Are you one of those individuals who love the Fast and the Furious movies? The franchise has made piles of money, and it has been popular enough that Hollywood created a spinoff series starring some of the side characters. While the movies have received bigger budgets and become more elaborate as the years have passed, they all stem from one concept and lifestyle: street racing.
You might be one of those who want to do more than just watch the films. Perhaps you want to try some of the antics in which Vin Diesel and the late Paul Walker engage in so many of those high-octane action sequences. Let’s get into a little detail regarding the street racing lifestyle and some of the dangers that it presents.
Street racing is something that’s quite popular in some American locales, especially in California, Texas, and Arizona. It rarely rains in the American Southwest, so these states provide the perfect venues for muscle cars and the aficionados who customise and race them.
Street racing is illegal, though. To say that it’s a dangerous pastime is also an understatement. There are some very real street racing consequences of which you should be aware.
You could face various criminal charges, and if you injure someone by accident, they might file a civil lawsuit against you as well. You never know when some drunken bystander is going to get in the way of one of these high-speed vehicles that you’ve modified to go much faster than it usually would.
The gang element
We should also mention that street racing often attracts a gang element. Crips, Bloods, Latin Kings, and others enjoy street racing, and you’ll often find their members front and center at the most popular venues where it occurs.
This means that you could catch a stray bullet if there’s an argument and the guns start coming out. Aside from that, these races generally attract a macho, testosterone-fuelled crowd. Even if no one there has any direct gang affiliations, that’s not likely to stop any of them from attacking each other if they exchange the wrong words or lock eyes either before a race or after one.
The drug element
It should also not surprise you that you’ll often find illegal drugs at these events. While recreational marijuana is legal in some states now, you might encounter methamphetamines, cocaine, and other Schedule 1 narcotics. If the police bust a street race and catch you with any of those on you, you’ll certainly face fines or jail time.
Street races often serve as convenient locations for drug selling and buying as well. Even if you’re only there to watch the races and you don’t have any direct involvement, you’re still physically present in a location where a major drug buy might be happening just steps away. The volatility of these events sometimes ends in violence.

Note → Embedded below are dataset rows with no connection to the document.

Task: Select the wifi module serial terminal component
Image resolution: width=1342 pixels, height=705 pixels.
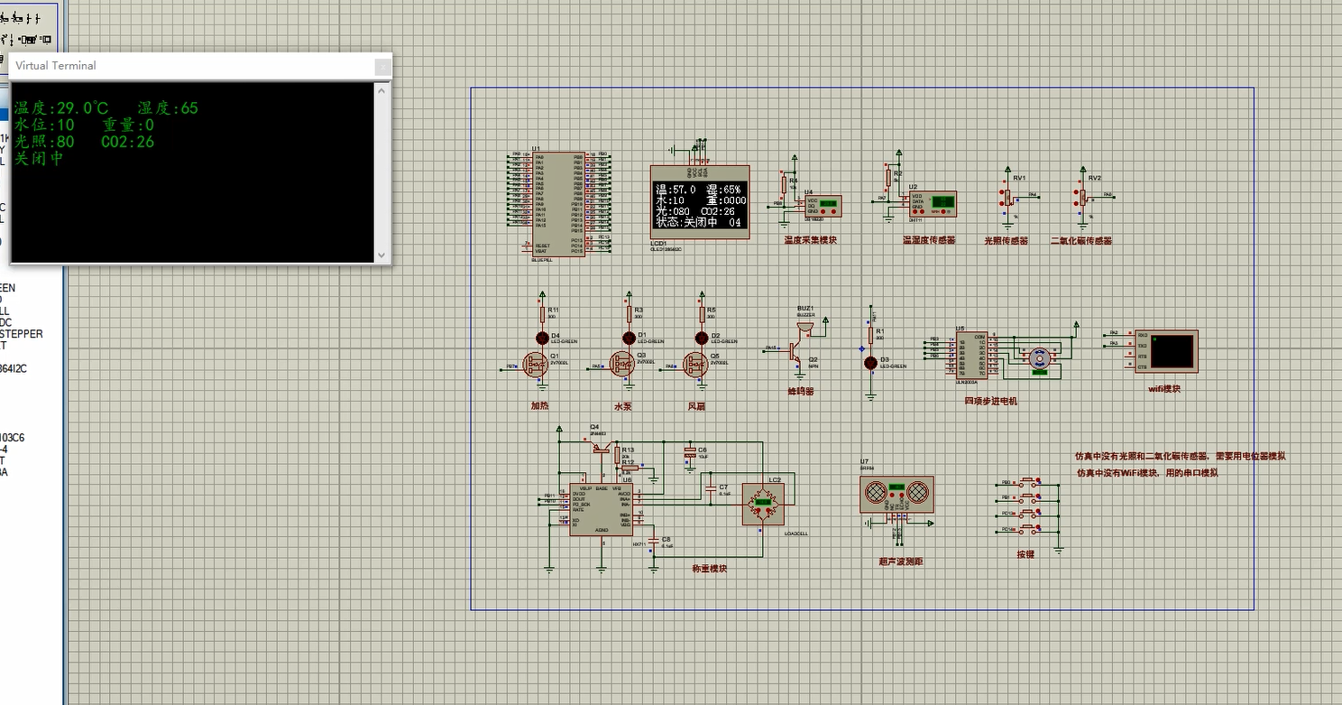Action: [x=1173, y=351]
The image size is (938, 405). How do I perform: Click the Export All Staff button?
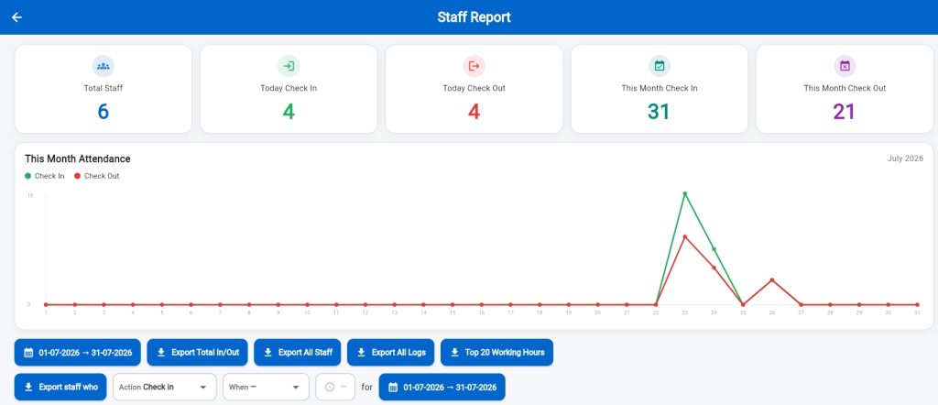(298, 353)
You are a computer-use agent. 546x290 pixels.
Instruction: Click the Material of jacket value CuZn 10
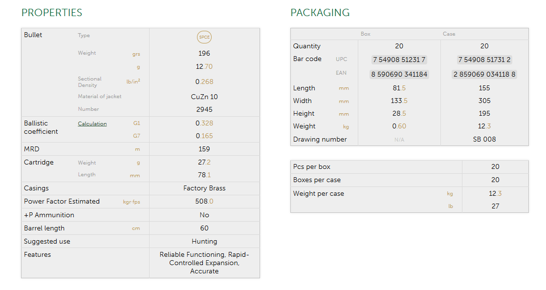(x=204, y=97)
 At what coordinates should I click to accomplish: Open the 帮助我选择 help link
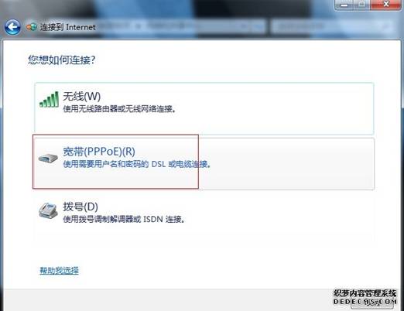click(59, 271)
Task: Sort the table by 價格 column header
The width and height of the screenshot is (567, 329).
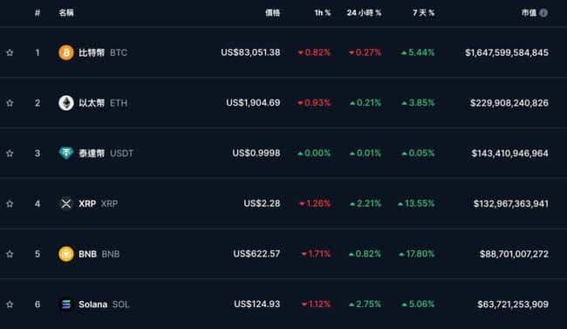Action: pyautogui.click(x=273, y=13)
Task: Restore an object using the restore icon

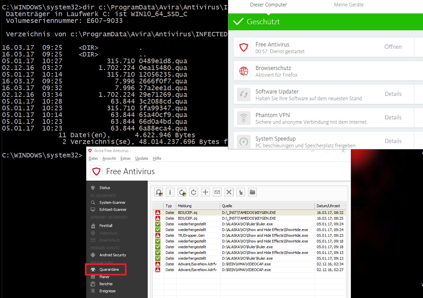Action: coord(182,192)
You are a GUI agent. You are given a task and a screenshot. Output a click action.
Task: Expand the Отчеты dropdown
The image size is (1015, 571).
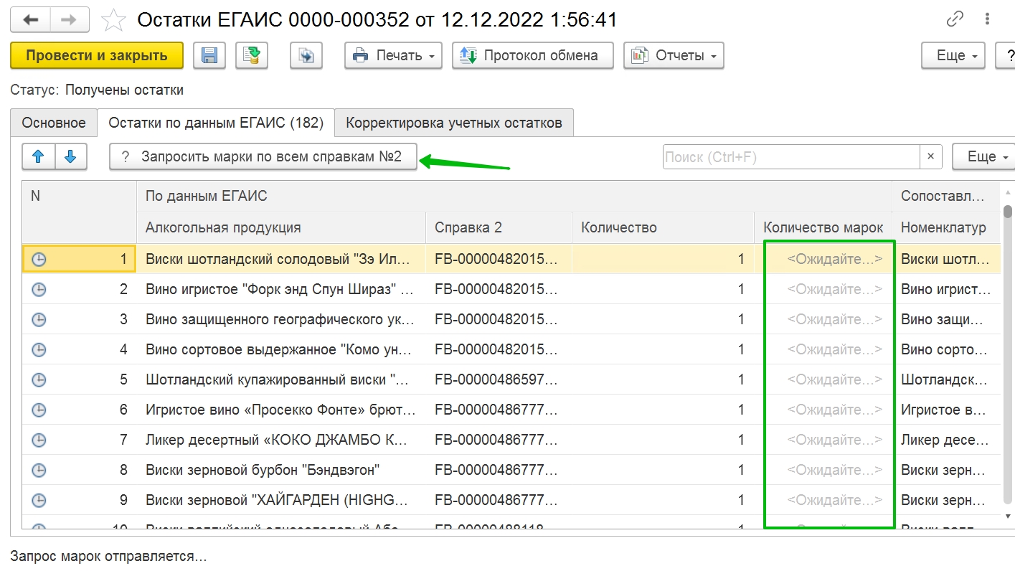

The racing lifestyle’s appeal
All the negativity is easy to see, but some individuals are willing to ignore that. That’s because they find the speed and raw emotions thrilling.
Whether you’re driving one of these vehicles, you’re instrumental in customising them, or you’re just there to watch the action, it’s possible to understand why this type of lifestyle and event would appeal to specific population segments. If you’re an adrenaline junkie, it’s hard not to enjoy watching individuals risk life and limb trying to push each other and their cars beyond their previous barriers or limitations.
Generally, attending these races or taking part in them is asking for trouble, and if you want to stay out of the line of fire and away from a possible police raid, it’s best to stay well apart from these events. The gangs and the drugs are worrying enough, but Paul Walker’s ironic death might be enough to convince you to keep away. Tragically, he died while in a vehicle that was going much faster than it should have been.
If you’re into fast vehicles, you might look into NASCAR or stock car races instead. They’re legal, and they provide many of the same thrills. If you seek out the street racing lifestyle, you’re trying to be an outlaw, and that comes with a set of risks that it’s impossible to ignore. Losing your life either behind the wheel or when gunfire erupts are equally likely, and if you stay away, you’ll also stay out of police lockups.